Author: Hirn, Lincoln

Announcement: Fall 2026 Draper Research Workshop

The University of Connecticut History Department is pleased to announce that the Fall 2026 Draper Research Workshop will take place on November 16th, from 4:30 – 6:00 PM, with a reception to follow. The event will focus on the 250th anniversary of the American Revolution, and will feature a panel discussion from visiting professors Maya Jasanoff (Harvard University), Robert Parkinson (Binghamton University), Mark Peterson (Yale University), and Karin Wulf (Brown University). Prof. Manisha Sinha (University of Connecticut) will moderate.

Full event details here.

Manisha Sinha’s Counterrevolution of Slavery at Twenty Five

The Southern Historical Association will be hosting a roundtable discussion of Prof. Manisha Sinha’s, The Counterrevolution of Slavery: Politics and Ideology in Antebellum South Carolina, in honor of the twenty-fifth anniversary of its publication.

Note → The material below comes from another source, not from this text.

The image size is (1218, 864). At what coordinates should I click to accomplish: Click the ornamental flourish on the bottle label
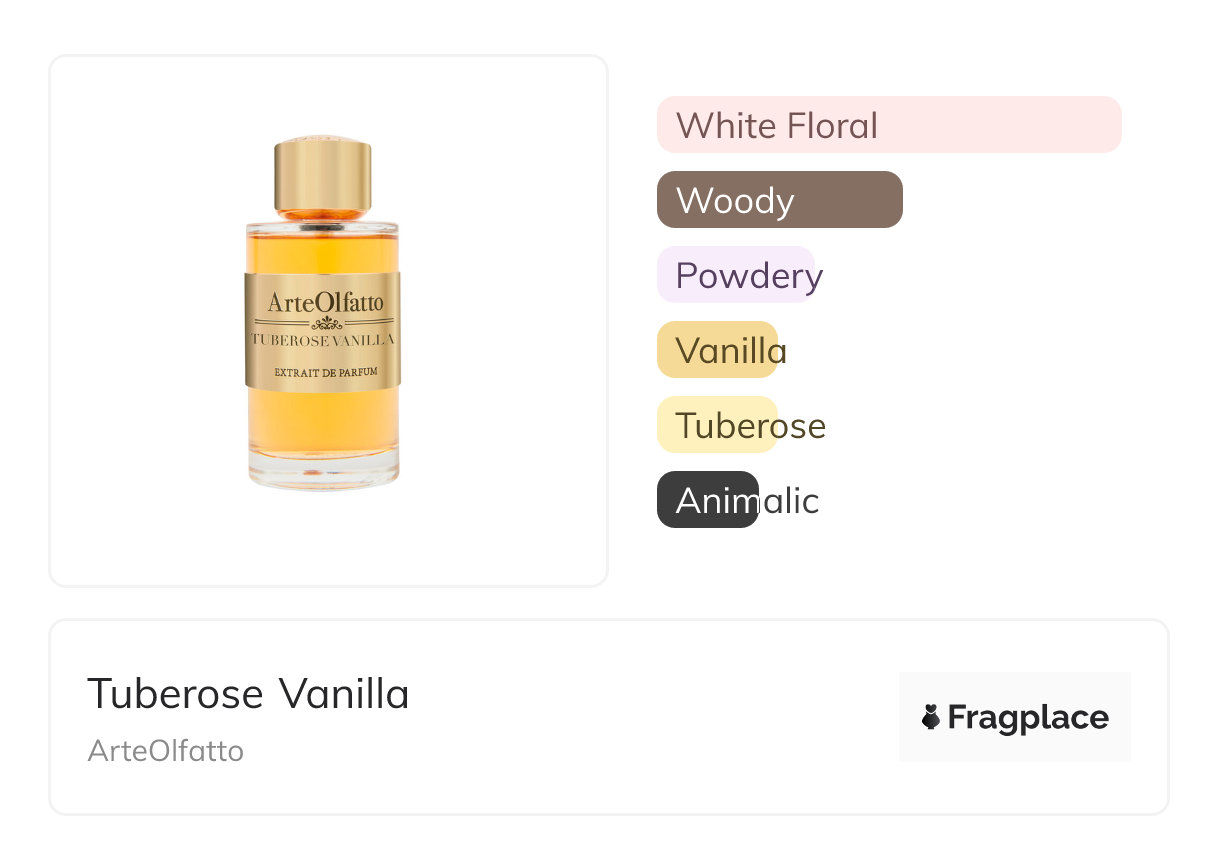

The discussion will take place on November 7, from 2:30 – 4:30 P.M. In addition to Manisha Sinha, the panel will feature Lorri Glover (Saint Louis University), W. Fitzhugh Brundage (University of North Carolina), Justene Hill Edwards (University of Virginia), Matthew Karp (Princeton University), and Amrita Chakrabarti Myers (Indiana University).

New York Times Recommendation: Andy Horowitz’s Katrina: A History, 1915-2015

New York Times opinion columnist Jamelle Bouie recently recommended Professor Andy Horowitz’s Katrina: A History, 1915–2015. “It’s just a wonderful history,” he asserted. “A great perspective on…thinking through America in the 20th century from the perspective of this singular event that was Hurricane Katrina.”

You can read the full article here.

UConn History at Shear 2025

Over the weekend of July 17-20, the Society for Historians of the Early American Republic held their annual conference in Providence, Rhode Island, where UConn history was well-represented. Manisha Sinha, Draper Chair in American History and outgoing president of SHEAR, moderated the president’s plenary panel and delivered the presidential address, while current faculty members Cornelia Dayton, Deirdre Cooper Owens, and Melanie Newport helped to lead several panels and workshops.

Current UConn History Graduate Students Alex Keuny, Timothy Brown, and Lincoln Hirn also presented their work, as part of panel discussions. UConn History alumni Kathryn Angelica, Nathan Braccio, Nicole Breault (who also served on the program committee), Allison Horrocks, Antwain Hunter, and Amy Sopcak-Joseph all presented, as well.